En las calles de La Plata, el asfalto no es igual para todos. Lo que para un trabajador que estaciona cinco minutos para descargar mercadería es una probable multa asegurada y el acarreo de la grúa, para los “papis y mamis” de los colegios de élite es un derecho adquirido.
Las redes sociales también estallan cada vez que se viraliza algún video que muestra cómo, en pleno horario escolar, el centro se convierte en un estacionamiento privado a cielo abierto. Es el caso de un clip posteado por la cuenta de Instagram “@enescena.laplata“.
Es que no parece tratarse únicamente de falta de espacio, sino de una construcción sociológica del privilegio. Los posteos al respecto dejan al desnudo una realidad atávica: el platense de clase media-alta considera que su tiempo vale más que el del resto. “Quieren entrar con el auto al aula”, ironizaba un vecino harto de quedar encerrado en su propio garage.

Esta conducta permite apreciar un desprecio por lo público, donde la comodidad individual anula el derecho colectivo a la circulación.
JUSTICIA PARA POCOS
El foco de la bronca vecinal apuntó esta vez directamente a la calle 59 entre 3 y 4, y también a las inmediaciones del Colegio San José o el Sagrado Corazón. Pero podría ser Lincoln, Nea o muchos otros.
Allí, la ley de la selva tiene el aval implícito de un control municipal que, según denuncian, brilla por su ausencia. El análisis es “picante” pero certero. Los comentarios insinúan que existe una “hermandad de clase” entre quienes infringen la norma y quienes deberían sancionarlos.
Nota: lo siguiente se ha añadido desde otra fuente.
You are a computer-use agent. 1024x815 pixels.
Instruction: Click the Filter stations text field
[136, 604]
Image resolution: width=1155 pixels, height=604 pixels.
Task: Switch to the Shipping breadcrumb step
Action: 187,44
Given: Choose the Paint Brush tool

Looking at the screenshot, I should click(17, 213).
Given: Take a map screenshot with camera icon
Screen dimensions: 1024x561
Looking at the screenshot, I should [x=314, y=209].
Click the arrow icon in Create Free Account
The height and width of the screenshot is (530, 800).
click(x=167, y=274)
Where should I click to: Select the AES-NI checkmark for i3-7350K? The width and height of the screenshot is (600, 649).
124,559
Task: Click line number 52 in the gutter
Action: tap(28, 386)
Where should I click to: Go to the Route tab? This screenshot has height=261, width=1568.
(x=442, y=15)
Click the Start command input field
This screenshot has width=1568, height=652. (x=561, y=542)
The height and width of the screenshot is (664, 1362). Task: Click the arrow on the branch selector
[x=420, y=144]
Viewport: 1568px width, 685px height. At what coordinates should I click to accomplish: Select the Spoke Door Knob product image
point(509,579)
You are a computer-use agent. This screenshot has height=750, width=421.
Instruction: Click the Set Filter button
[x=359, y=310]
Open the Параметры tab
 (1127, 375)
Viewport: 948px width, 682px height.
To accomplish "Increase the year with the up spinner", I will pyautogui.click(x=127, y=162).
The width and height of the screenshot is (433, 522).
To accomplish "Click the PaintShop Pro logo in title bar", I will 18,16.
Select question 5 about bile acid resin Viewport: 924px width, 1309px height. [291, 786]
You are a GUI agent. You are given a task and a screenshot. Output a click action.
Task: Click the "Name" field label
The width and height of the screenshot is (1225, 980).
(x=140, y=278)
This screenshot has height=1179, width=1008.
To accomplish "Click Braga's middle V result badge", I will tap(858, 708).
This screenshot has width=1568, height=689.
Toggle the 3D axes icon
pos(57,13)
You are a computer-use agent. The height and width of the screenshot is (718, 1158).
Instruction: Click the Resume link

Muchos perciben que los inspectores, o sus jefes políticos, pertenecen al mismo círculo social, compartiendo clubes, barrios cerrados y colegios. ¿Por qué no hay “mano dura”?
La respuesta que se sospecha es política. Aplicar la ley a rajatabla en estas zonas implicaría confrontar con su propios pares: jueces, fiscales, políticos, funcionarios de alto rango, empresarios o importantes comerciantes, es decir con su propio espejo social.
Es más fácil cazar al ciudadano común en una diagonal perdida que desarticular el bloqueo logístico que los SUV de última gama imponen en el microcentro. “La doble fila no es un problema de ingeniería vial, es una declaración de estatus: mi hijo no camina, y tu tiempo no me importa.”
DERECHO AL CAOS
El argumento de los infractores es siempre el mismo: “no hay lugar”, “son solo 10 minutos”, “las cocheras son caras”. Sin embargo, el video muestra que a pocas cuadras muchas veces la disponibilidad existe.
El problema es la “alergia al esfuerzo físico” del sector más acomodado, que prefiere obstruir una ambulancia o el paso de un micro antes que caminar cien metros.

Mientras el municipio siga “tomando mate” (como dicen los vecinos), la ciudad seguirá dividida entre quienes cumplen la ley y quienes la usan de alfombra.